Sin embargo, la casa de paso sigue abierta e insistentemente busca la manera de seguir siendo un santuario para personas en tránsito. De ahí que el trabajo que hace más de tres años se lleva a cabo, no solo en la casa, sino en El Juncal, nos permita visibilizar la problemática del tránsito digno y nos muestre acciones que posibilitan la defensa del derecho a migrar y a permanecer en comunidades de acogida que no se niegan a ver la realidad de la migración en la región. El caso de El Juncal además muestra formas de construir redes de cuidado y solidaridad históricas y por desmantelar discursos opresivos desde el Estado. Según Carmen, al ser El Juncal una comunidad afroecuatoriana, entiende la opresión, el desarraigo, la humillación y, por tanto, la potencia de la defensa del derecho a migrar como una defensa de la vida misma. La realidad histórica de la diáspora da cuenta de lo opresivo de la condición de no pertenencia, de extranjería, de otredad impuesta por un sistema/régimen. Por eso, las prácticas de solidaridad y hospitalidad radicales como esta se implican en el acompañamiento a personas en tránsito y dilucidan la posibilidad de actuar en oposición a las fronteras reales, criminalizantes y burocráticas impuestas por los Estados en detrimento de la búsqueda de la vida digna.
Asimismo, este tipo de espacios son instancias en las que se comparten aprendizajes que pueden marcar la experiencia migratoria de muchas personas, se tejen redes de solidaridad y acompañamiento que desafían el relato de estatal que promueve la criminalización y xenofobia, y permiten que surjan comunidades de acogida y de destino que aprecian la diversidad y la defienden. Estos procesos sociales muestran que hay una manera no reactiva de proceder frente a la realidad de la movilidad de personas y de buscar respuestas colectivas que procuren la defensa de los derechos de las personas en tránsito.

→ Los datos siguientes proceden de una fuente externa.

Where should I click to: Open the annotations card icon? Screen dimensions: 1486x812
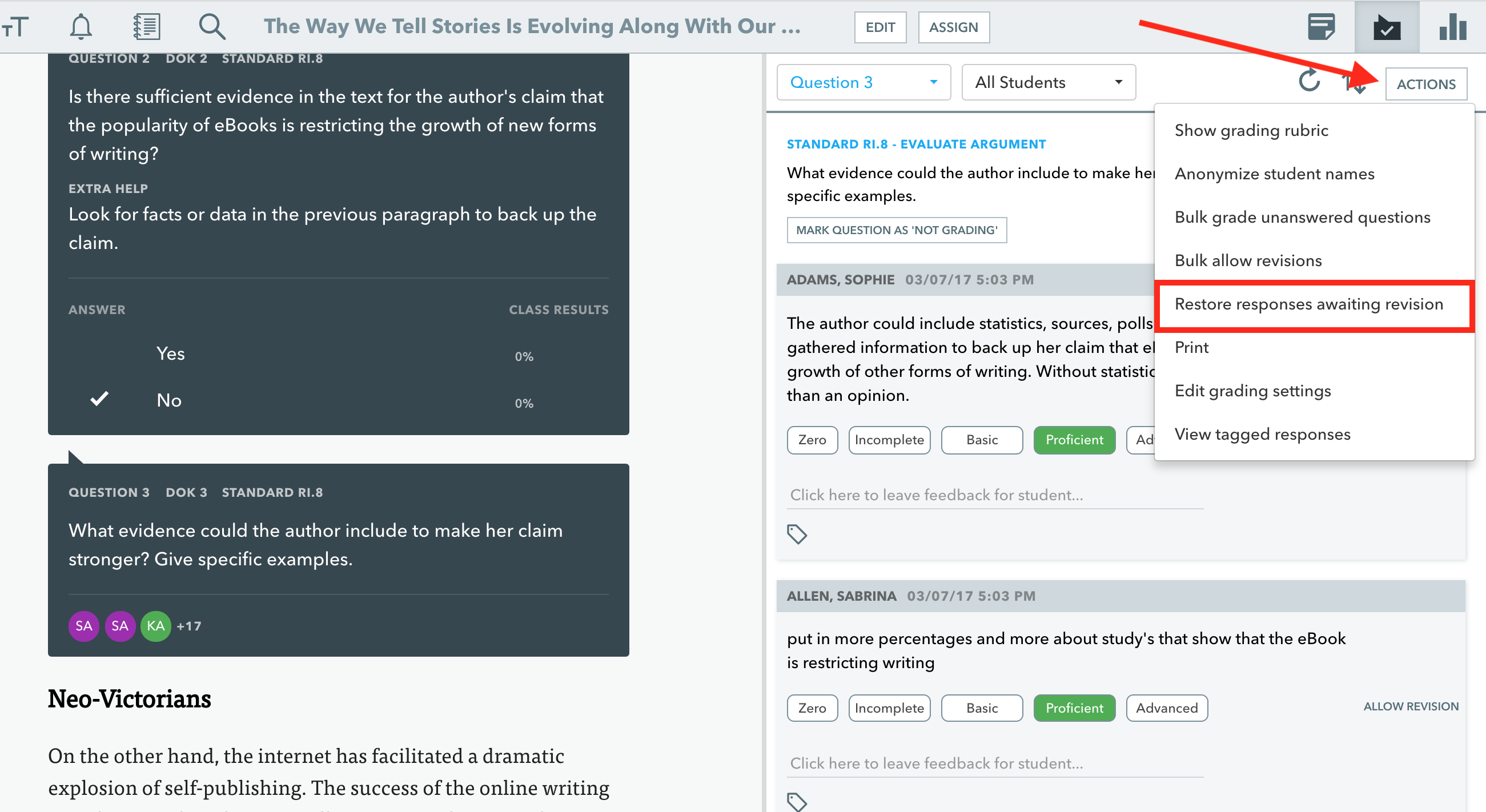(1321, 26)
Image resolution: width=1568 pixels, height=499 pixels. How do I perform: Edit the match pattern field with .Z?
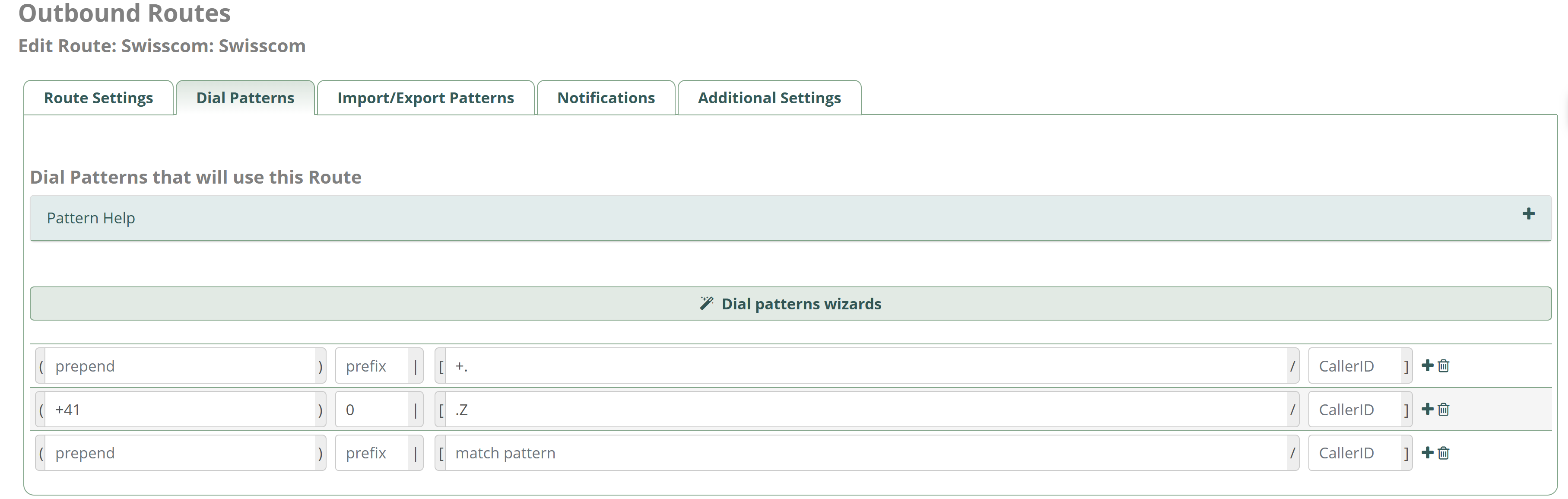(866, 410)
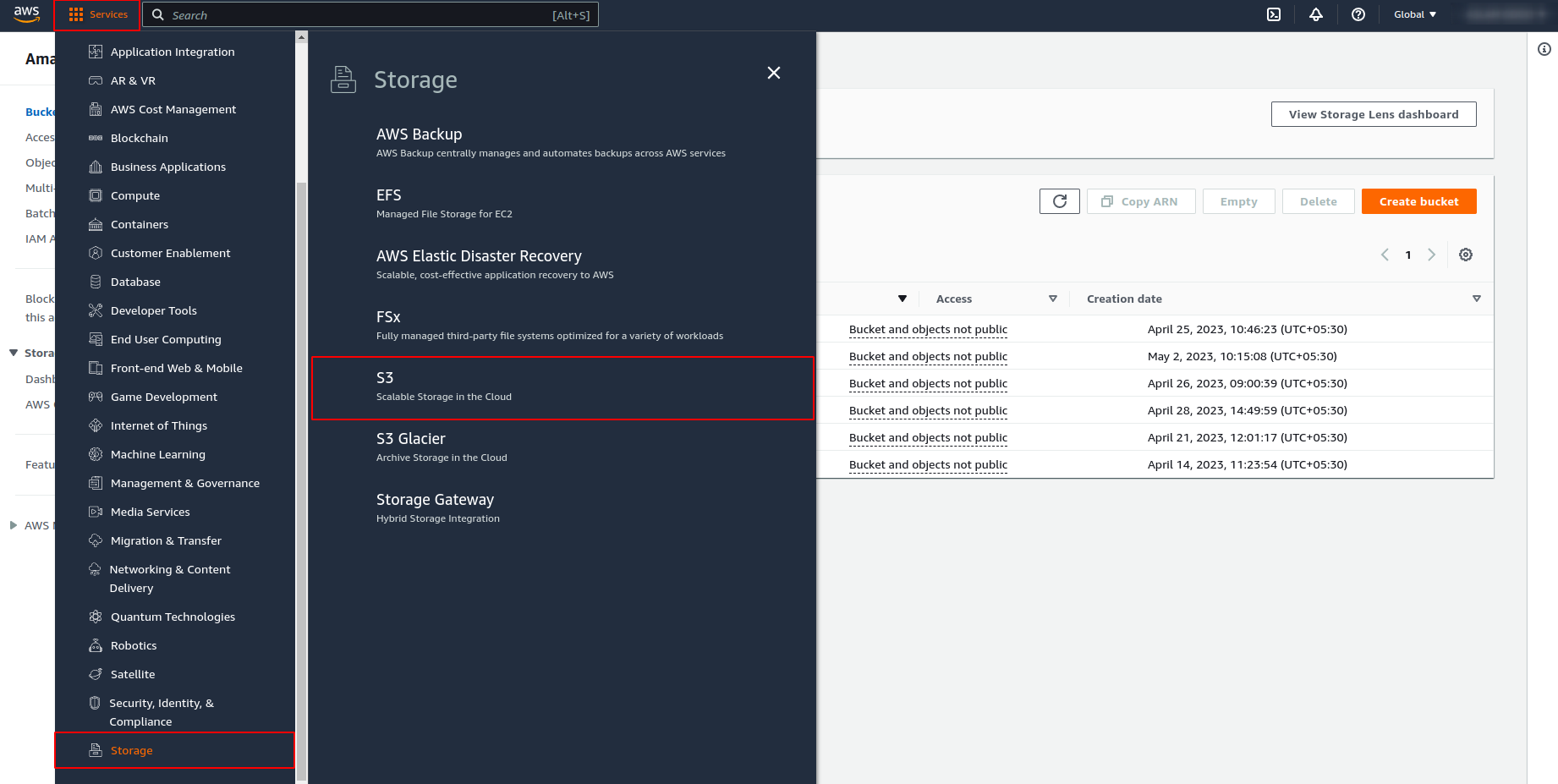Viewport: 1558px width, 784px height.
Task: Expand the Global region dropdown
Action: pyautogui.click(x=1415, y=14)
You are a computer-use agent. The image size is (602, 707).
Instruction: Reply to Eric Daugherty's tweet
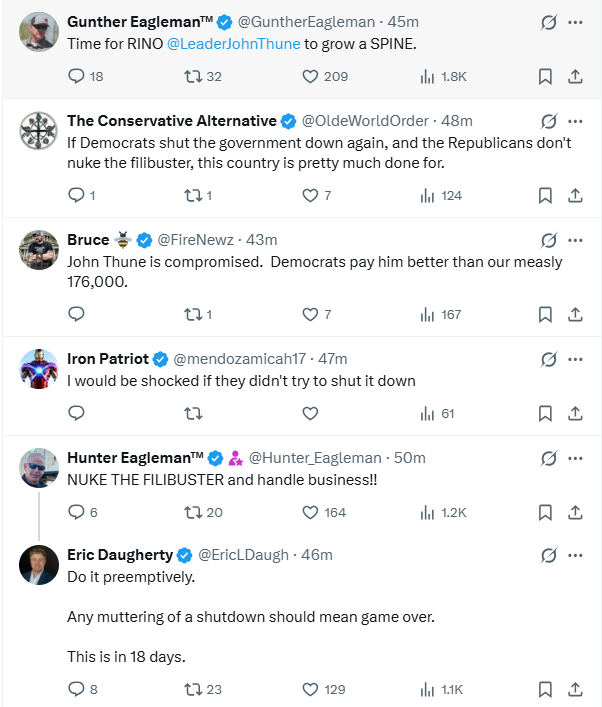[x=77, y=689]
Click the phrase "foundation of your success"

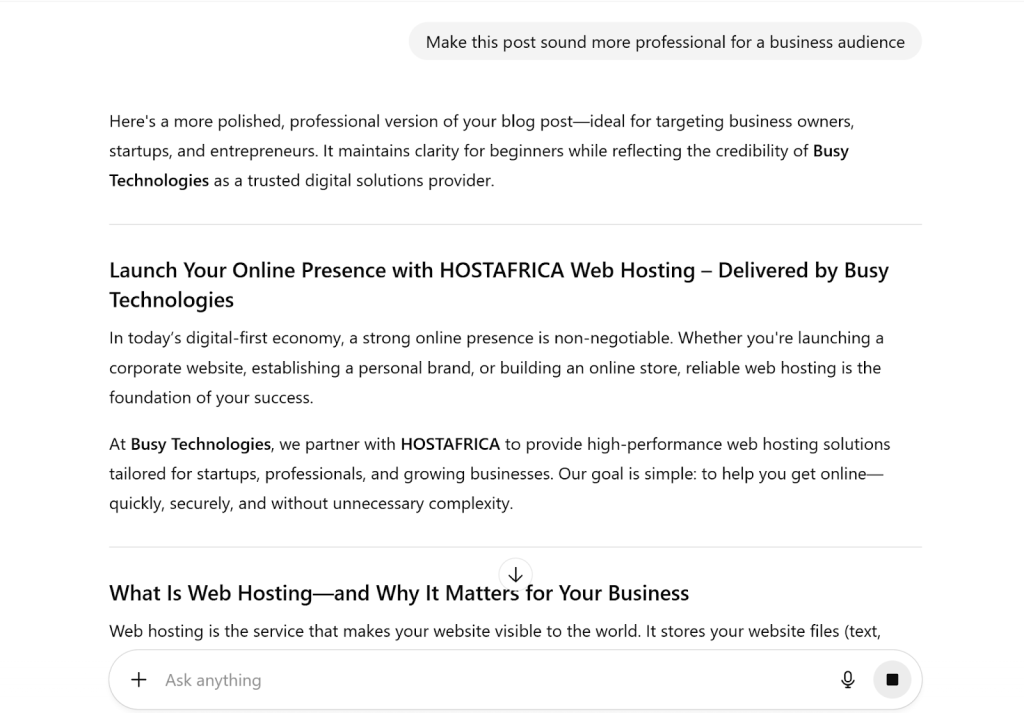(211, 398)
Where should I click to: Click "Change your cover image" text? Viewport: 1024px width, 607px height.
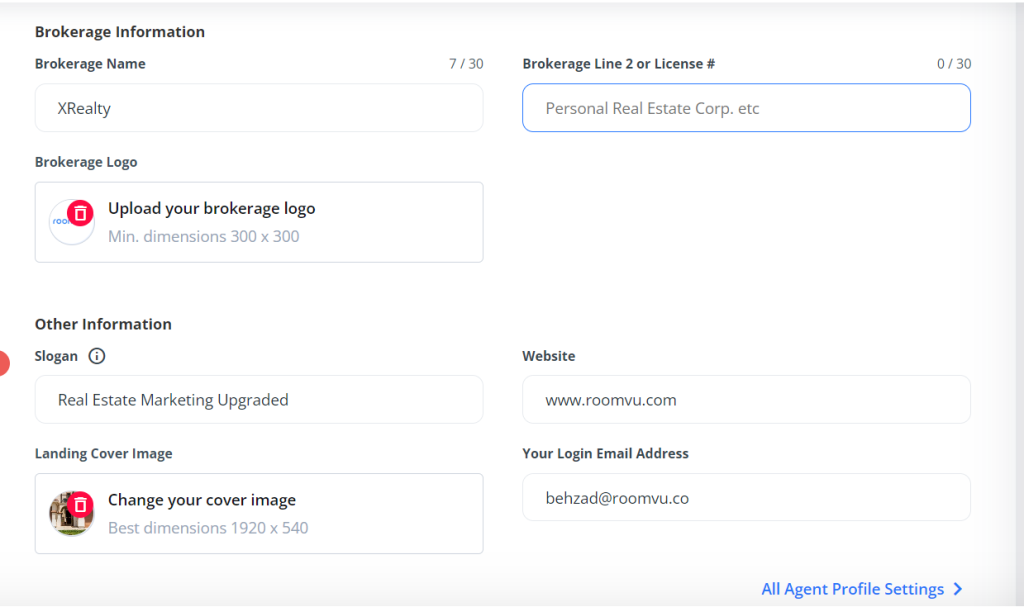pyautogui.click(x=201, y=500)
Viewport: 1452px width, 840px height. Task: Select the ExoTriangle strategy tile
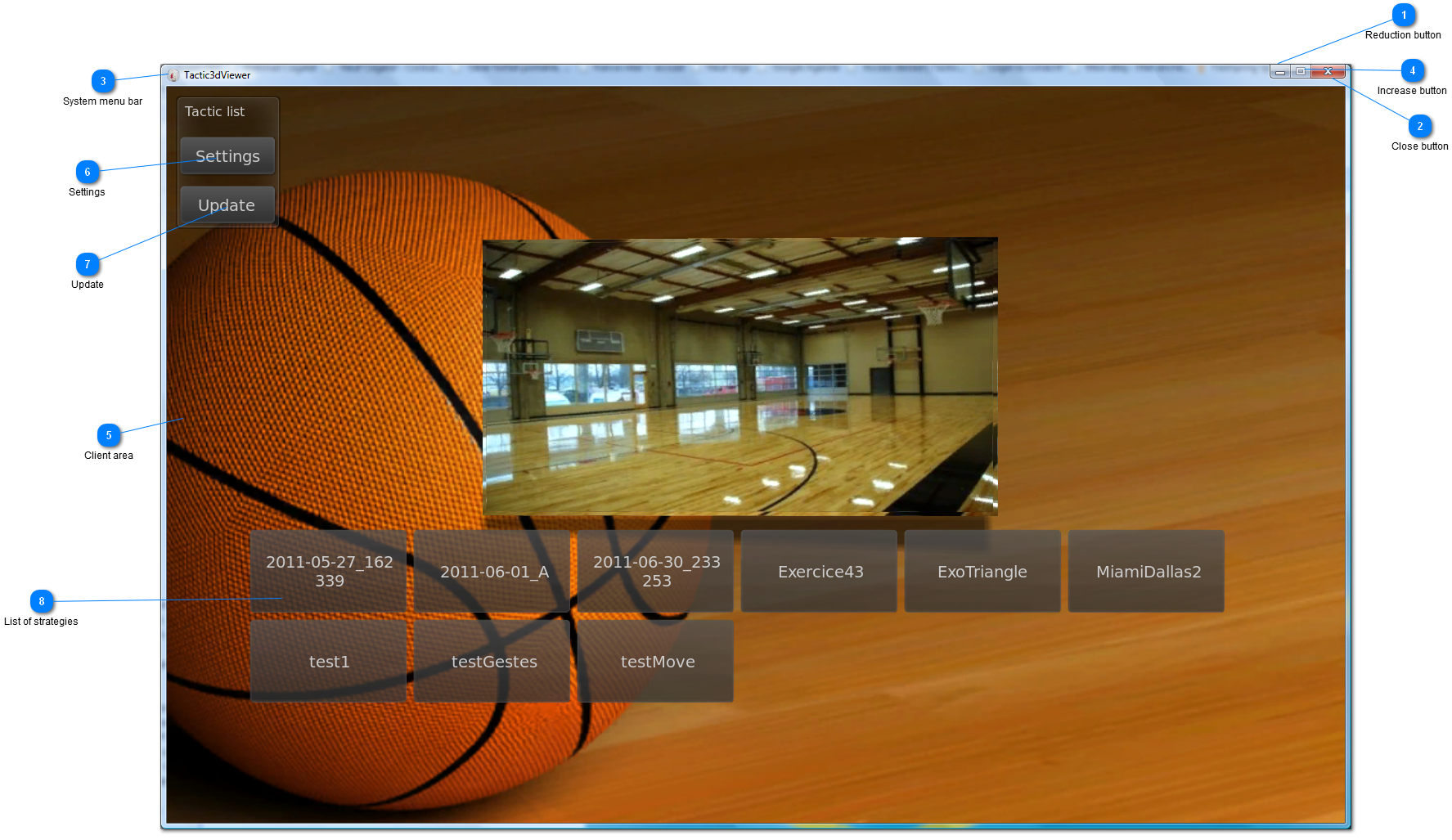point(982,571)
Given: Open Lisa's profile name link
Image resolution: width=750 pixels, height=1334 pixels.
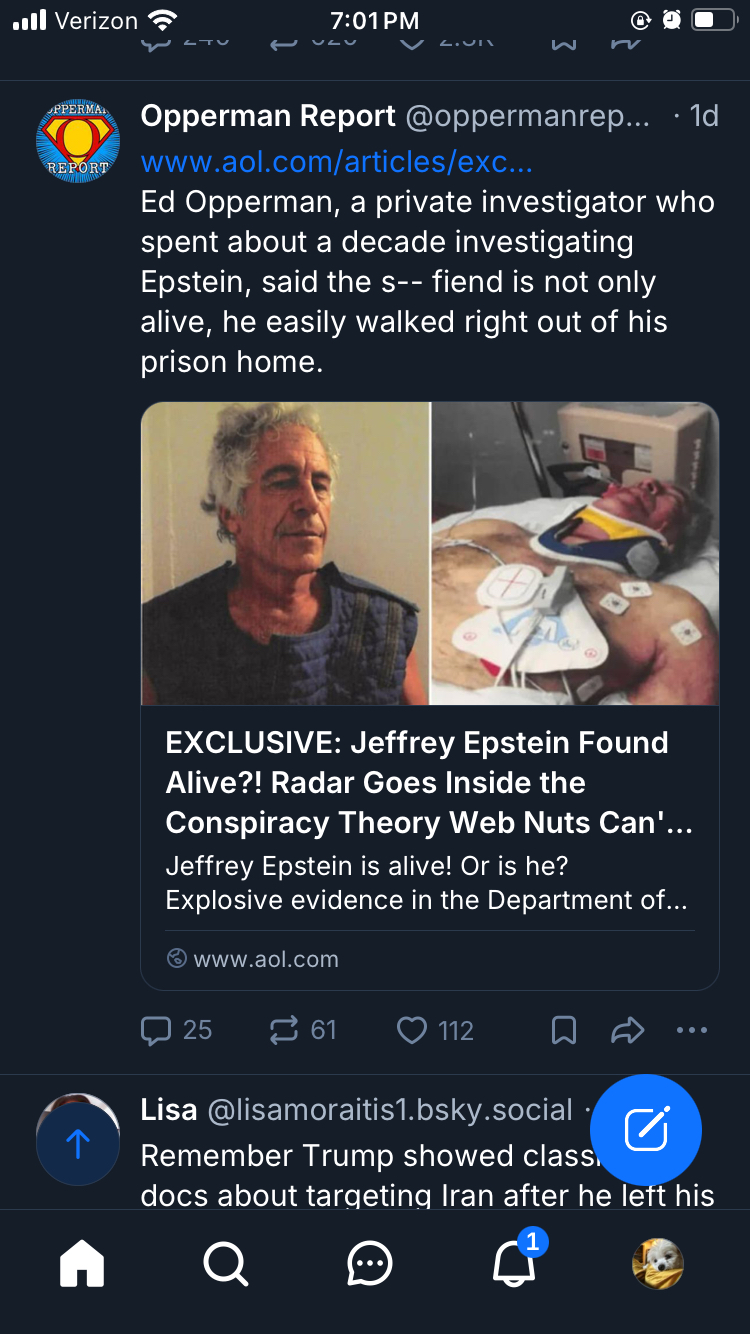Looking at the screenshot, I should (x=168, y=1109).
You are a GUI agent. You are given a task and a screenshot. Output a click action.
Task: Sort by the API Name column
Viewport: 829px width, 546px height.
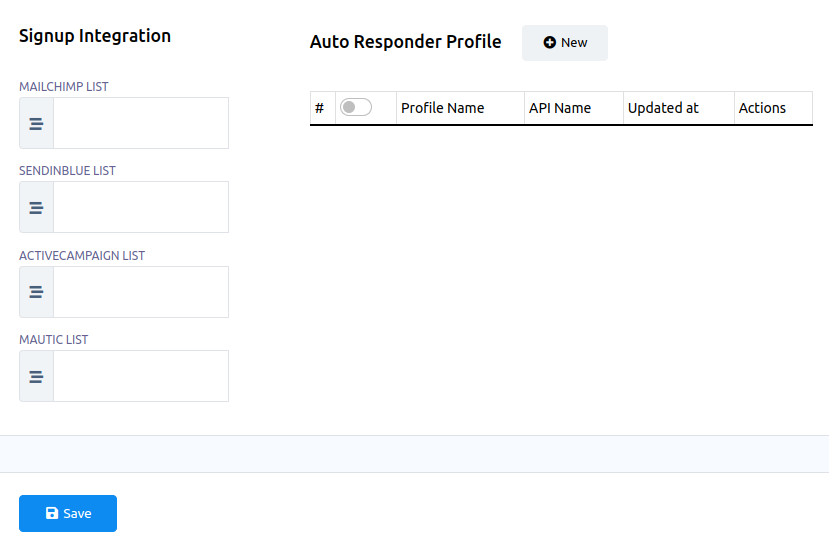tap(559, 108)
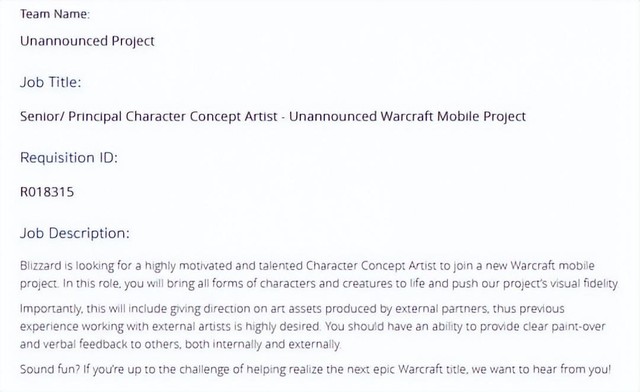Click the Sound fun? sentence start
Image resolution: width=640 pixels, height=392 pixels.
[x=50, y=370]

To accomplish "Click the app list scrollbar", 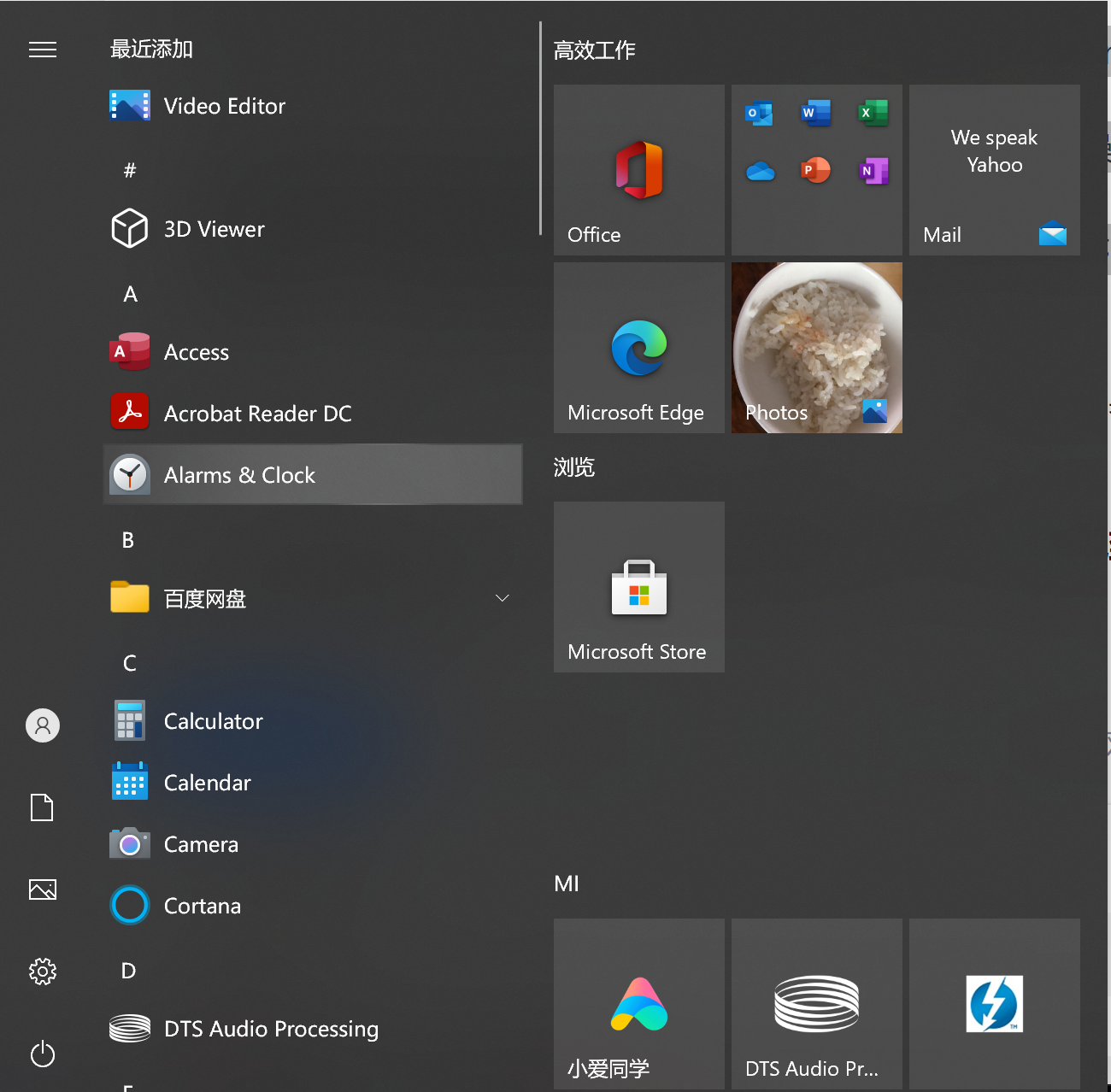I will [540, 128].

Las medidas securitistas, de control, prohibición y vigilancia, no son la respuesta para actuar frente a un problema de salud pública; pero, sobre todo no permiten fomentar condiciones migratorias que garanticen el derecho al tránsito digno para realidades que no pueden ser simplemente suspendidas durante la pandemia. El “quedarse en casa”, al ser un discurso generalizado y mandatorio, no permite ver la realidad de las personas para las que esto no es una posibilidad. Además, como muestran varios de los testimonios recopilados en este tiempo y las historias que Carmen ha escuchado repetidamente en su casa, fomentan un rechazo al cuerpo en situación de movilidad, un rechazo a la realidad de decenas de miles de personas venezolanas en Sudamérica que son vistas como “contagiosas”.
De ahí que no solo la iniciativa de Carmen no haya parado para solventar la ausencia de un Estado de protección para personas en situación de movilidad, sino que continúa resaltando las posibilidades de accionar desde la hospitalidad y solidaridad. La divulgación de lo que ocurre en El Juncal también nos convoca a ser parte de esto y seguir construyendo respuestas solidarias sólidas en defensa del tránsito digno y de corredores migratorios abiertos, y exigir al Estado actuar en cumplimiento con los derechos de las personas en situación de movilidad en el país.